* Document segment *
=== Section Start ===
George Walford: New Ideas
New ideas are still coming up, and are still being slapped right back down again. A maverick named Rupert Sheldrake has published a book entitled A New Science of Life; the Hypothesis of Formative Causation. According to a reviewer in TLS:
The most grotesque of Sheldrake’s proposed experiments is to check whether rats in one laboratory would learn a trick more readily if many rats elsewhere were trained to do it. On the theory of formative causation the native rats would slowly tune in on the morphogenetic field created by the successful training of the others.
The reviewer mentions experiments by W. McDougall, F. A. E. Crew and others which seem to support Sheldrake’s thesis, and we have to leave the validity of his ideas for the biologists to decide. The interesting thing for the ideologist is the response of Nature, which is that the tests Sheldrake proposes are:
Time-consuming, inconclusive […] and impractical in the sense that no self-respecting grant-making agency will take the proposal seriously.
This is indeed, as the reviewer comments, “an argument which may surprise those who thought that scientists were dedicated seekers after truth.” It is an argument put forward by no less an authority than Nature, and it suggests that scientists are in fact dedicated seekers after the favours of grant-making agencies.
=== Section End ===
* Work instruction 1 *
Translate this sentence from the essay on new ideas into Spanish: "New ideas are still coming up, and are still being slapped right back down again."
* Work instruction 2 *
List every person named in the essay on new ideas.
* Work instruction 3 *
Output the passage of the essay on new ideas starting at "The reviewer mentions" and ending at "the proposal seriously.".
Rely on the essay on new ideas alone.

* Data to examine *
=== Section Start ===
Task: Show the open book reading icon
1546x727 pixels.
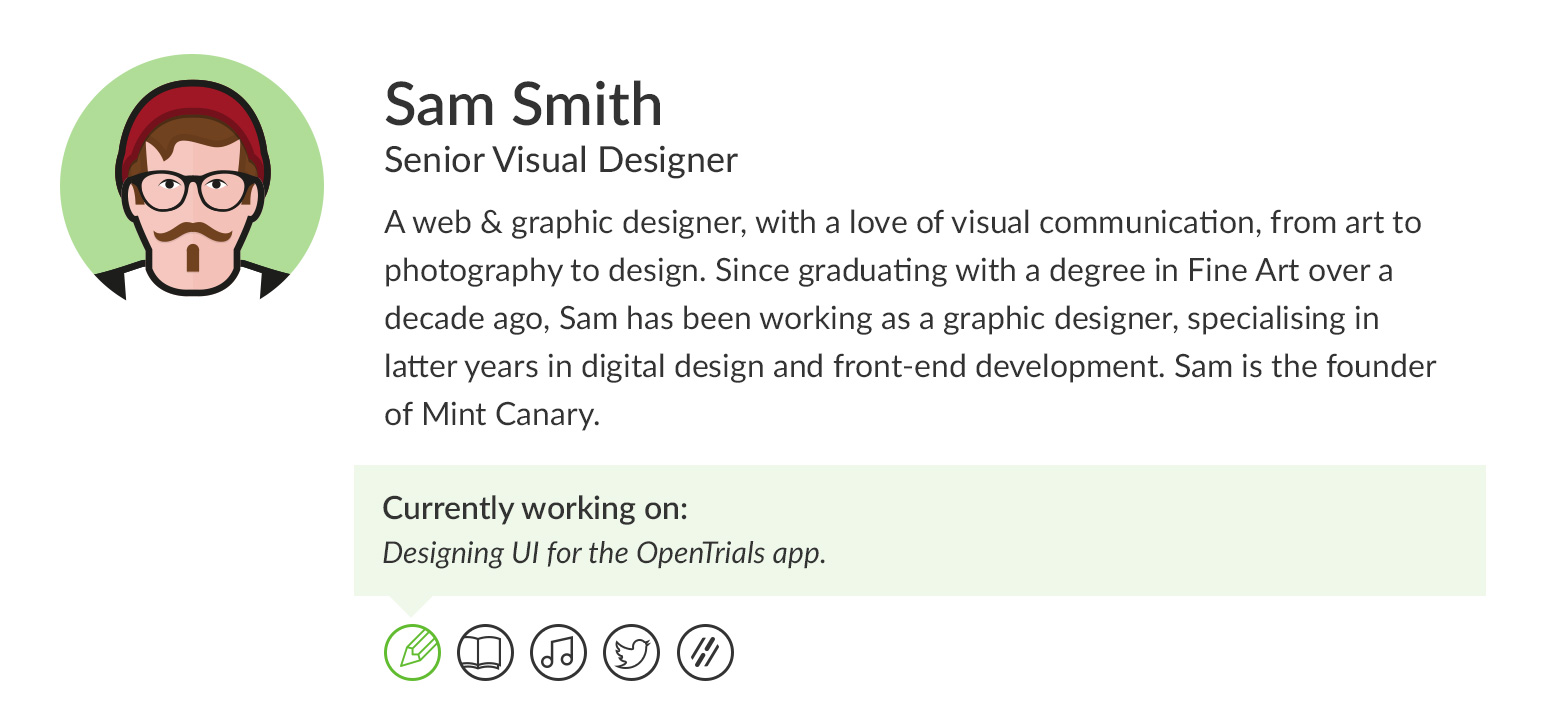Action: 485,652
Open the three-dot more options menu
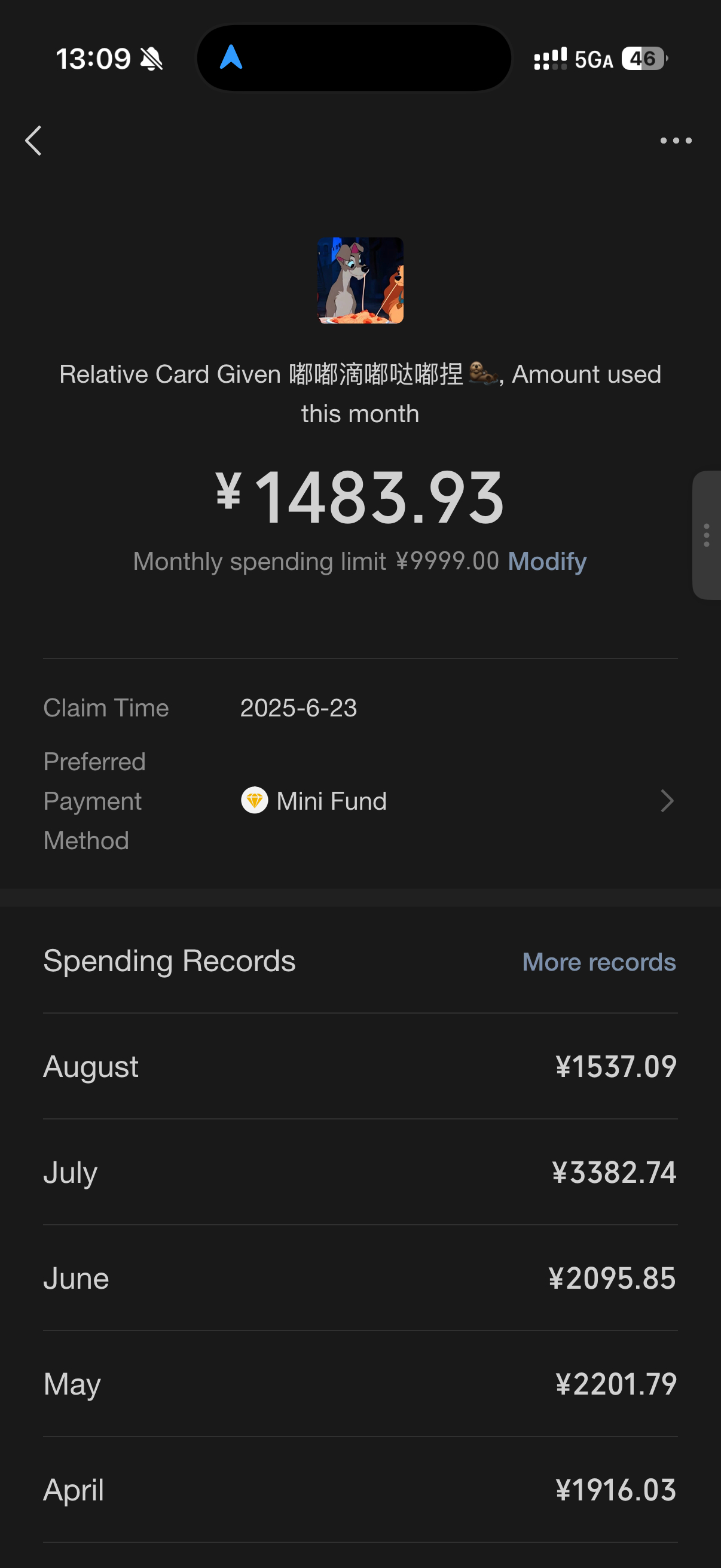 click(676, 141)
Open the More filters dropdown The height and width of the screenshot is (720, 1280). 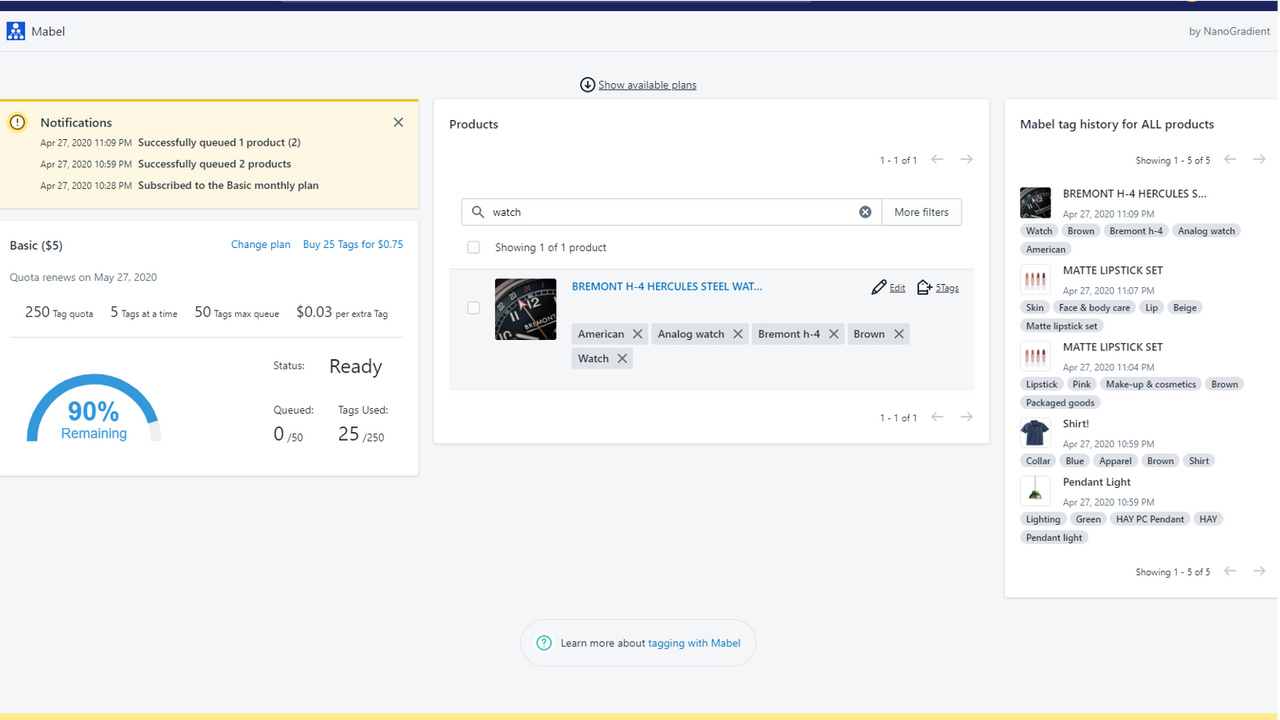[x=920, y=211]
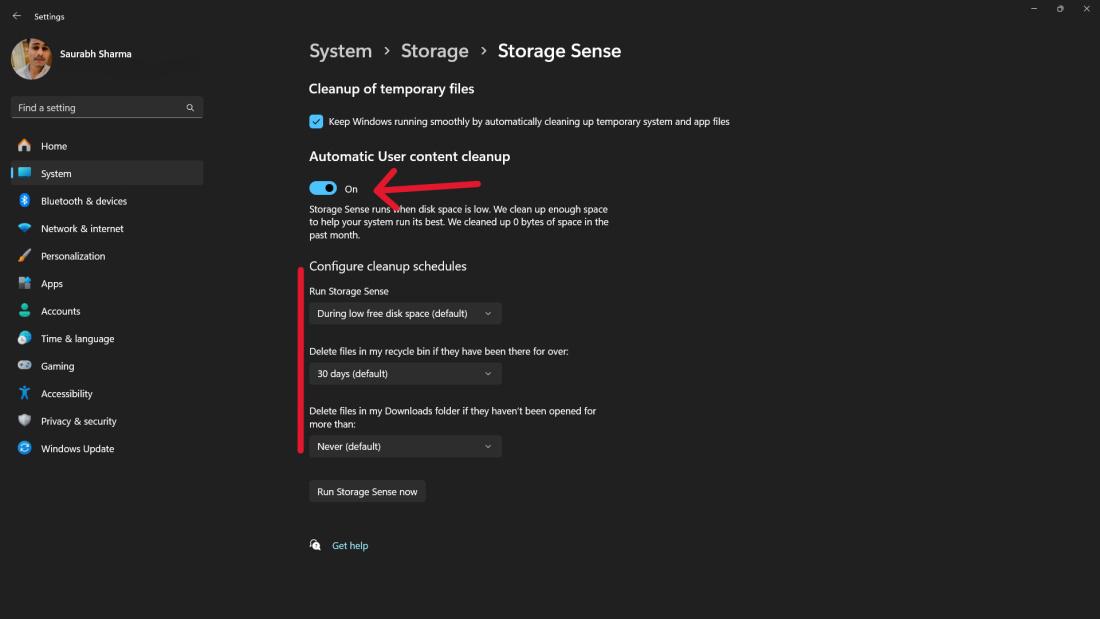This screenshot has width=1100, height=619.
Task: Go back to System via breadcrumb
Action: click(x=340, y=50)
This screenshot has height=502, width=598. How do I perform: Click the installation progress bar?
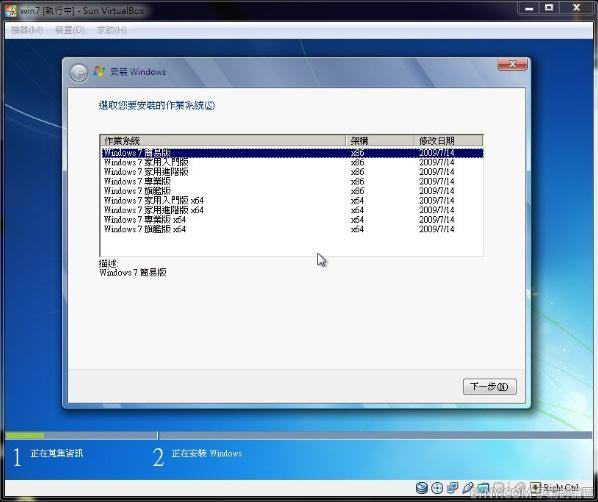coord(299,435)
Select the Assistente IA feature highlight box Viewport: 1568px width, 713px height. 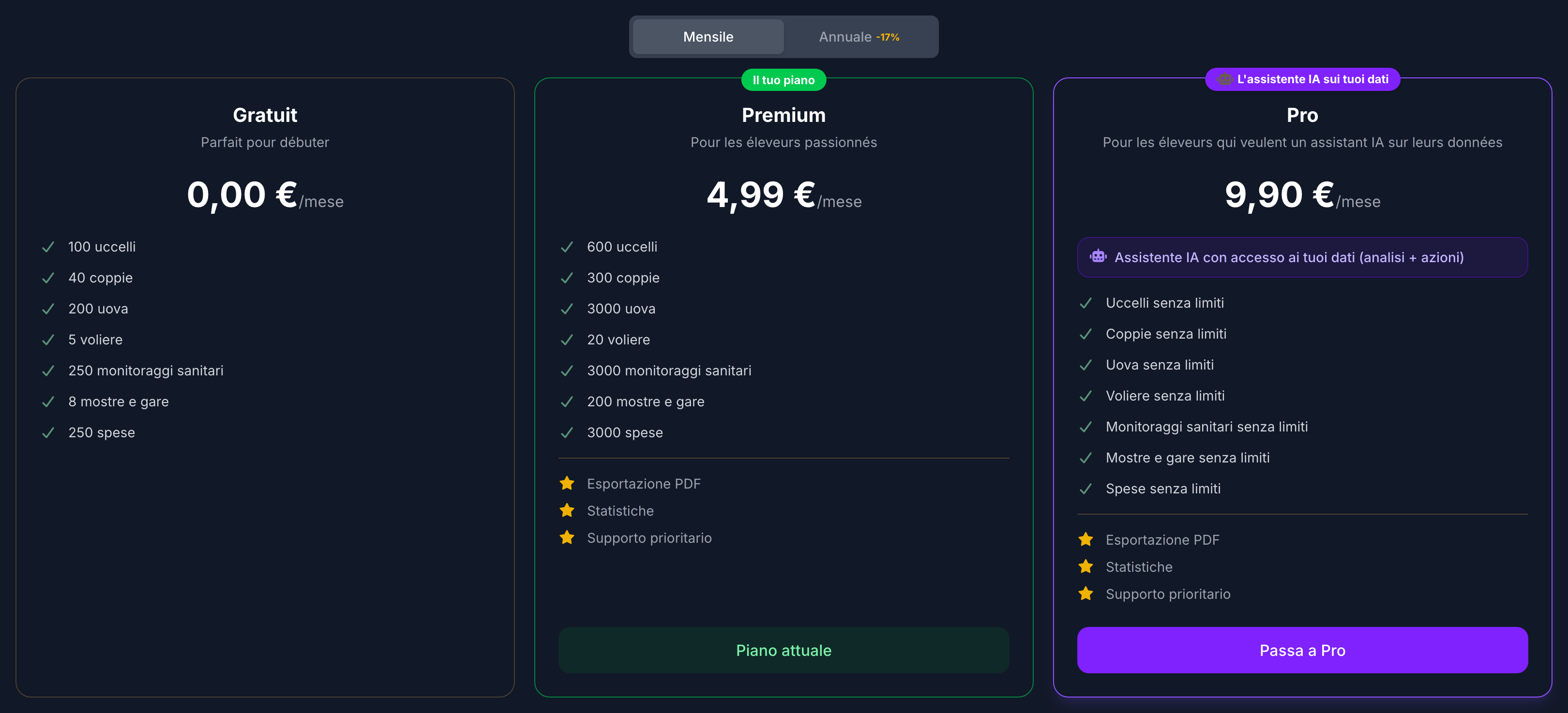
=== Section End ===
* Answer box 1 *
Siguen surgiendo ideas nuevas, y siguen siendo aplastadas de inmediato una y otra vez.

* Answer box 2 *
George Walford
Rupert Sheldrake
W. McDougall
F. A. E. Crew

* Answer box 3 *
The reviewer mentions experiments by W. McDougall, F. A. E. Crew and others which seem to support Sheldrake’s thesis, and we have to leave the validity of his ideas for the biologists to decide. The interesting thing for the ideologist is the response of Nature, which is that the tests Sheldrake proposes are:
Time-consuming, inconclusive […] and impractical in the sense that no self-respecting grant-making agency will take the proposal seriously.